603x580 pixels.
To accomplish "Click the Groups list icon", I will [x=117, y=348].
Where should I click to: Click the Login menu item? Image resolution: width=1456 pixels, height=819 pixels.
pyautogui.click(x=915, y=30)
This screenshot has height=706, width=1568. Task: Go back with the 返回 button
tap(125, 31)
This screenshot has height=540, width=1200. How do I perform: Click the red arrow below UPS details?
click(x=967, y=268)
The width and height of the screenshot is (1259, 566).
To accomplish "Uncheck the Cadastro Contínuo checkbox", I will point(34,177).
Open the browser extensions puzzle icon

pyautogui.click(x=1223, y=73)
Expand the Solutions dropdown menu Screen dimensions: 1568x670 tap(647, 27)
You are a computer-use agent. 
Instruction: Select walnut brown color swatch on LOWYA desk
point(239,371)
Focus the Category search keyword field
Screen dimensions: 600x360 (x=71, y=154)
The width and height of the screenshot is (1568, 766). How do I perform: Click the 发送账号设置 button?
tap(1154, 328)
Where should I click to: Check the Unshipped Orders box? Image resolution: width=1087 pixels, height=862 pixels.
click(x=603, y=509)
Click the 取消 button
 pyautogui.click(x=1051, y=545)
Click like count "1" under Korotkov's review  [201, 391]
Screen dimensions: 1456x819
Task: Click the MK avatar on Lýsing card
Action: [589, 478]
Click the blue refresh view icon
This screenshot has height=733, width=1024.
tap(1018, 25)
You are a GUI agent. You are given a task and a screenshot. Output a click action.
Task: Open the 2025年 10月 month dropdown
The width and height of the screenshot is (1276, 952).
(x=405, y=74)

> _TASK_:
Please retype each entry above exactly as it is written.

> _WRITTEN ANSWER_:
603x580 pixels.
To accomplish "Click the Groups list icon", I will [x=117, y=348].
Where should I click to: Click the Login menu item? Image resolution: width=1456 pixels, height=819 pixels.
pyautogui.click(x=915, y=30)
This screenshot has height=706, width=1568. Task: Go back with the 返回 button
tap(125, 31)
This screenshot has height=540, width=1200. How do I perform: Click the red arrow below UPS details?
click(x=967, y=268)
The width and height of the screenshot is (1259, 566).
To accomplish "Uncheck the Cadastro Contínuo checkbox", I will point(34,177).
Open the browser extensions puzzle icon

pyautogui.click(x=1223, y=73)
Expand the Solutions dropdown menu Screen dimensions: 1568x670 tap(647, 27)
You are a computer-use agent. 
Instruction: Select walnut brown color swatch on LOWYA desk
point(239,371)
Focus the Category search keyword field
Screen dimensions: 600x360 (x=71, y=154)
The width and height of the screenshot is (1568, 766). How do I perform: Click the 发送账号设置 button?
tap(1154, 328)
Where should I click to: Check the Unshipped Orders box? Image resolution: width=1087 pixels, height=862 pixels.
click(x=603, y=509)
Click the 取消 button
 pyautogui.click(x=1051, y=545)
Click like count "1" under Korotkov's review  [201, 391]
Screen dimensions: 1456x819
Task: Click the MK avatar on Lýsing card
Action: [589, 478]
Click the blue refresh view icon
This screenshot has height=733, width=1024.
tap(1018, 25)
You are a GUI agent. You are given a task and a screenshot. Output a click action.
Task: Open the 2025年 10月 month dropdown
The width and height of the screenshot is (1276, 952).
(x=405, y=74)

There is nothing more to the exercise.